Given text -
Fulham face another tricky away trip tomorrow afternoon, heading to the Hawthorns to take on relegation rivals West Bromwich Albion in what is already a make-or-break game at the foot of the Premier League.
The Baggies will be looking for an immediate response after their humbling at the hands of Pep Guardiola’s Manchester City on Tuesday night. The visitors found it all too easy, a combination of their own silky skills, and some abject Albion defending leading to a five-star stroll. Prior to that humiliation, however, West Brom seemed to be on something of an upturn under Sam Allardyce. After crashing out of the FA Cup on penalties at League One Blackpool, Allardyce’s men travelled to local rivals Wolverhampton Wanderers and took all three points – coming back from 2-1 down to win 3-2 at Molineux. They were unlucky to lose at Allardyce’s former club West Ham and pinched a point in his first match as manager at Anfield.

Written tasks -
1. According to the Fulham preview, which club knocked West Brom out of the FA Cup, and how?
2. Continue the Fulham preview from its last sentence.
The listing after the Fulham preview is separate material.

Provided data -

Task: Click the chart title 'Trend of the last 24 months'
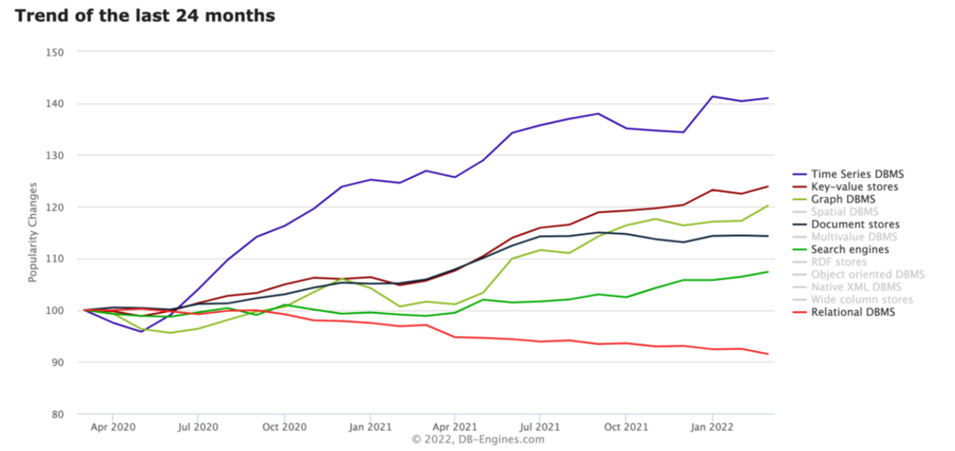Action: [144, 16]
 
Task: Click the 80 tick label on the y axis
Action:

Responses -
1. League One Blackpool, on penalties.

2.
Albion will want to rediscover home comforts having lost all four games at the Hawthorns since the ex-England manager replaced Slaven Bilic in December. Allardyce hasn’t been able to carry them out of the relegation zone having recorded just one win in charge and nor has he been able to stop his new charges from conceding goals at an alarming rate. New signings are planned, although it is unlikely that the imminent arrival of Galatasaray striker Mbaye Diagne will come in time for him to face Fulham. Instead, Allardyce will make personnel changes to the team thrashed by Manchester City – with Matt Phillips and Conor Gallagher likely to come back in. Lively winger Grady Dianagana is an injury doubt and Albion’s most potent threat is likely to be the mercurial Matheus Pereira, a star in the Championship, who has scored five goals and made three more this term.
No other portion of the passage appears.